La radicalité qui accompagne et entretient cette conviction est peut-être le moyen de prouver, à leurs yeux et à ceux des autres, qu’elle sera bien menée à son terme, malgré les avantages sociaux dont ils bénéficient et qui leur ont permis d’accéder à ce statut envié et de poser ainsi un baume sur leur conscience malheureuse. Poussée trop loin, cette conscience malheureuse peut conduire à bien des excès si elle pousse à agir sous la seule emprise de la culpabilité. On l’a vu récemment pour ce qui concerne les grands établissements de formation des élites dans de nombreux pays occidentaux. Le succès de l’idéologie woke a eu pour grave conséquence d’introduire dans de nombreux établissement d’enseignement supérieur européens et américains une véritable police des comportements, étudiants et enseignants « dominants » pouvant être considérés comme de véritables suspects et devant démontrer au quotidien qu’ils se conforment à la nouvelle idéologie[5]. Dans ces conditions, on peut craindre que l’état d’esprit qui s’est emparé de nombreux établissement ne crée pas l’ambiance idéale pour que les étudiants puissent se consacrer à leurs études dans de bonnes conditions, et cette évolution pourrait être très dommageable pour la société et pour les établissements qui forment les élites. Un établissement comme Sciences Po est censé former ses étudiants à l’esprit critique sous l’empire de la raison et de la science, ce qui suppose un état d’esprit d’ouverture et de tolérance et d’accepter de « penser contre soi-même »[6] ; un état d’esprit malheureusement à l’opposé des passions politiques et identitaires qui y sont agitées sans frein aujourd’hui.

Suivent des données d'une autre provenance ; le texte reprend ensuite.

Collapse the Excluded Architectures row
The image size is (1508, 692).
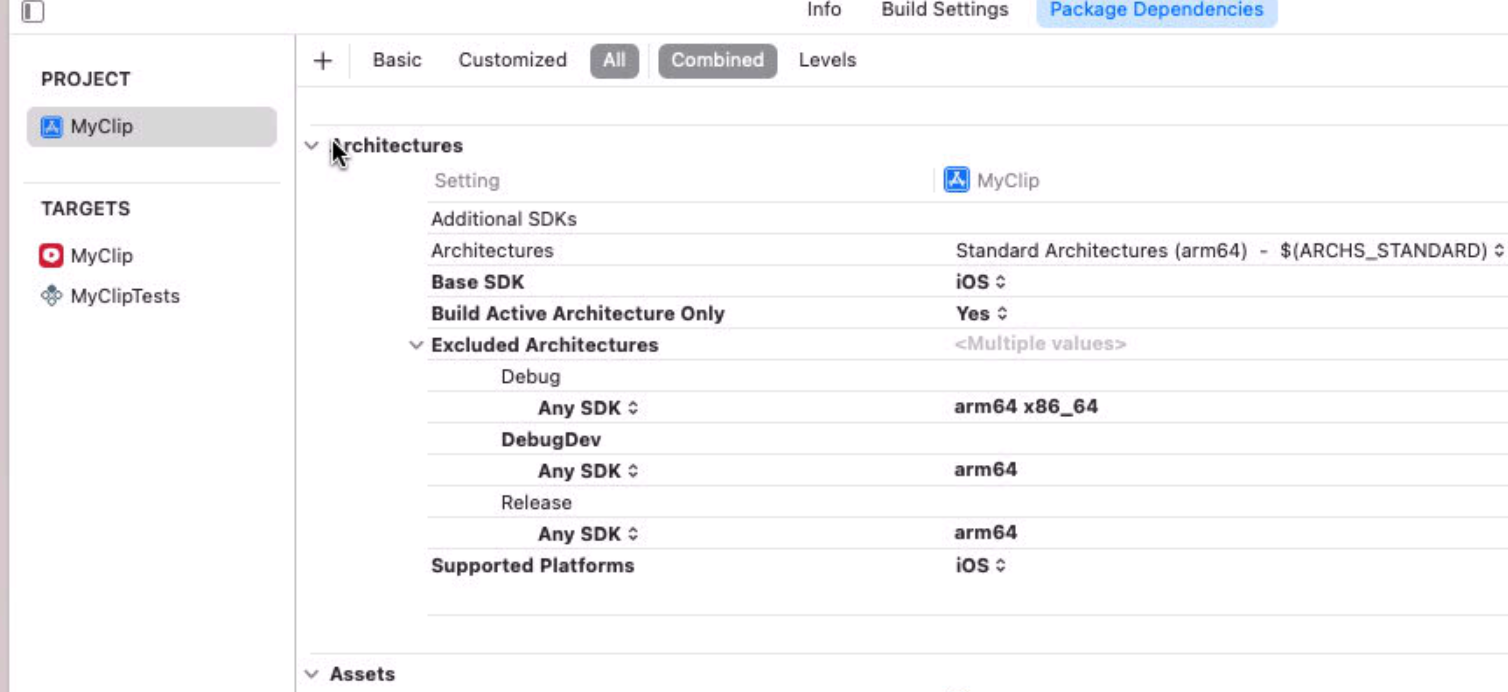point(416,345)
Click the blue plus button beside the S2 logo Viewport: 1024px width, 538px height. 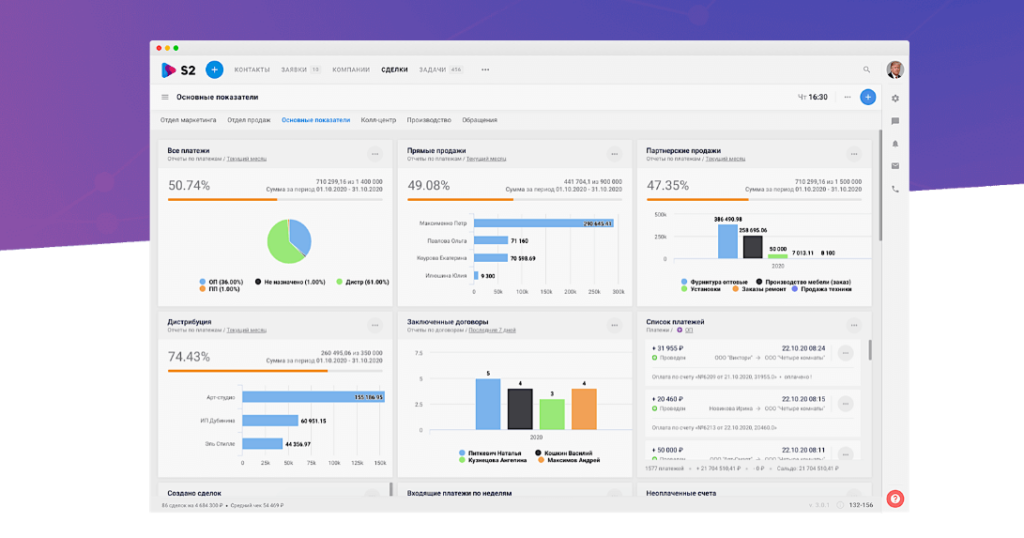pos(214,70)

[1] Olivier Galland, « Sciences Po, à gauche toute », Telos, 19 octobre 2022. Martial Foucault et Anne Muxel, Une jeunesse engagée, Sciences Po Les Presses, 2022.

[2] Voir Olivier Galland, « Valeurs et orientations culturelle, le gender gap se creuse », Telos, 27 mars 2024.

[3] Pierre Bourdieu et Jean-Claude Passeron. La ReproductionÉléments d'une théorie du système d'enseignement, Éditions de Minuit, coll. « Le sens commun », 1970. 

[4] Pierre Bourdieu, La Noblesse d’Etat. Grandes Écoles et esprit de corps, Éditions de Minuit, coll. « Le sens commun », 1989.

[5] Voir sur ce point le témoignage de Pascal Perrineau, Le Goût de la politique, Odile jacob, 2024, chapitre 24.

[6] Voir le petit livre de Nathan Devers qui vient de paraître sous ce titre chez Albin Michel.